FACTS OF THE CASE

  • The assessee earned dividend income from its Thai subsidiary.
  • Thailand granted tax exemption on such dividend under its domestic law.
  • The assessee claimed tax credit in India (10%) on such income under Article 23 of DTAA.
  • The Assessing Officer disallowed the credit since no actual tax was paid in Thailand.
  • CIT(A) upheld the disallowance.
  • ITAT allowed the assessee’s claim.
  • Revenue appealed before the High Court.

 ISSUES INVOLVED

  1. Whether tax credit under Article 23 of DTAA is available even when tax is not actually paid in the source country?
  2. Whether “tax payable” includes notional tax (tax sparing credit) under DTAA?
  3. Whether exemption under foreign law can still entitle assessee to tax credit in India?

 PETITIONER’S (REVENUE) ARGUMENTS

  • Tax credit is allowable only when tax is actually paid in Thailand.
  • Assessee cannot claim benefit of exemption granted to subsidiary.
  • Tribunal wrongly interpreted foreign law without proper proof.
  • DTAA does not permit notional tax credit without payment.
  • Exemption relied upon was not applicable to dividend in assessee’s hands.

 RESPONDENT’S (ASSESSEE) ARGUMENTS

  • Article 23 incorporates tax sparing concept, allowing credit for tax that would have been payable but for exemption.
  • DTAA explicitly includes deemed tax payable under Article 23(3).
  • Dividend income was taxable in India; hence credit must be allowed.
  • Similar principle upheld in earlier judicial precedents.
  • Tax incentives in Thailand aim at economic development and must be respected under DTAA.

 COURT’S FINDINGS / ORDER

  • The High Court upheld the ITAT decision in favour of the assessee.
  • It held that:

 Tax Sparing Credit Allowed

  • Article 23 clearly provides that “tax payable” includes tax not paid due to exemption.

 Deeming Fiction Applies

  • DTAA includes notional tax (deemed tax) under its provisions.

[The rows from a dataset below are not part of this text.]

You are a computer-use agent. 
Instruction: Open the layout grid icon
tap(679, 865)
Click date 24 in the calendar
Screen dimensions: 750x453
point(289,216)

 Purpose of DTAA Recognized

  • Tax sparing provisions are intended to promote economic development and investment.

 No Requirement of Actual Payment

  • Tax credit is allowable even if tax is not actually paid, provided it was otherwise payable.

 No Substantial Question of Law

  • Appeals dismissed; assessee entitled to tax credit.

 IMPORTANT CLARIFICATION

  • “Tax payable” ≠ “Tax actually paid” under DTAA.
  • Tax sparing provisions allow credit for hypothetical tax liability.
  • DTAA provisions override domestic law where beneficial (Section 90(2)).
  • Encouragement of foreign investment is a key objective behind such provisions.